This army of a hundred thousand men, reduced to thirty thousand, was accompanied by a band of fifty thousand camp-followers: there were only eighteen hundred mounted cavalry left. Napoleon gave their command to Monsieur de Latour-Mauborg. This officer, leading the cuirassiers in the attack on the Great Redoubt at Borodino had his head split open by sabre blows; later he lost a leg at Wachau. Seeing his orderly weeping, he said to him: ‘What are you moaning about? You’ll only have one boot to polish now.’ This general, remaining loyal to the unfortunate, has become tutor to Henri V during the first years of the young prince’s exile: I raise my hat when I pass him, as if I were passing honour incarnate.
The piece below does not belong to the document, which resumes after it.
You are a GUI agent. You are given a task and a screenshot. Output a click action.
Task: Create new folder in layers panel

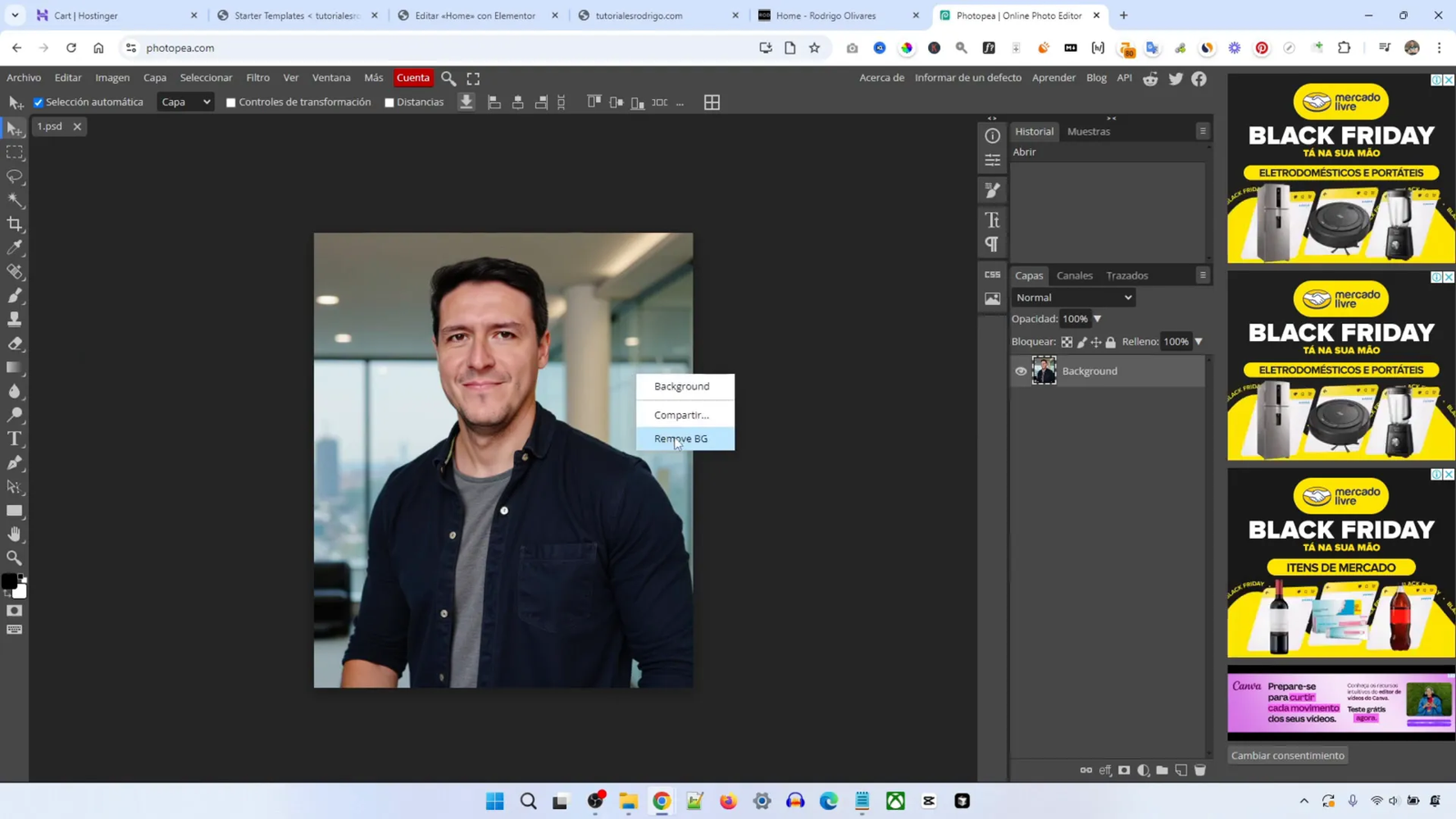coord(1162,770)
They stayed in strength in Smolensk until the 14th of November. Napoleon ordered Marshal Ney to confer with Davout and destroy the place by blowing it apart with mines: as for himself, he went to Krasnoy, where he took up quarters on the 15th, after the place had been looted by the Russians. The Muscovite encirclement contracted: the Grand Army of Moldavia so called was nearby; it prepared to surround us completely and drive us into the Berezina.

The remainder of our battalions diminished from day to day. Kutuzov, told of our misery, barely stirred: ‘Leave your headquarters for a moment, Wilson exclaimed, ‘climb the heights; and you will see that Napoleon’s final moment has arrived. Russia claims its victim: it only needs us to strike; one charge will suffice; in two hours the face of Europe will be transformed.’

It was true; but it would only have been Bonaparte who would have been stricken, and God wanted to set his seal more heavily on France.

Kutuzov replied: ‘I am going to rest my soldiers for three days; I would be ashamed, I would halt too, if they were short of bread for a single instant. I am escorting the French army as my prisoner; I punish them whenever they want to stop, or stray from the primary route. The outcome of Napoleon’s destiny is irrevocably set: it is in the marshes of the Berezina that the shooting star will be extinguished, in the presence of the whole Russian army. I shall have delivered Napoleon to them, weakened, disarmed, and dying: that is sufficient to ensure my glory.’

Bonaparte had spoken of old Kutuzov with that insulting disdain of which he was so prodigal: old Kutuzov in turn traded him contempt for contempt.

Kutuzov’s army was more impatient than its leader; the Cossacks themselves shouted: ‘Will you let these skeletons escape from their tomb?’

Meanwhile there was no sign of the fourth corps which ought to have left Smolensk on the 15th, and rejoined Napoleon on the 16th at Krasnoy; communications were cut; Prince Eugène, who led the retreat, tried in vain to re-establish them: all he could do, was to deflect the Russians and achieve a union with the Guard below Krasnoy, but still Marshals Davout and Ney did not appear.

Then, suddenly, Napoleon found his genius once more: he left Krasnoy on the 17th, baton in hand, at the head of his Guard, now reduced to thirteen thousand men, in order to confront his innumerable enemies, open the road to Smolensk, and clear a path for his Marshals. He only spoilt that action by recalling words inappropriate to his role: ‘I have played the Emperor long enough: it is time I played the general.’ Henry IV, leaving for the siege of Amiens, said: ‘I have played King of France long enough: it is time I played King of Navarre.’ The surrounding heights, at whose foot Napoleon marched, were full of artillery which could strike at any moment; he glanced at them and said: ‘Let a squadron of my chasseurs take them!’ The Russians had only to crush those below: their weight alone would have wiped them out; but, at the sight of the great man and the remnants of the Guard battalions formed up in squares, they remained motionless, in fascination; his gaze kept a hundred thousand men on the hilltops.

Kutuzov, on account of this encounter at Krasnoy, was honoured in Petersburg with the title of Smolenski: apparently for not having given up hope, with Napoleon as Marshal, of the Republic’s regard.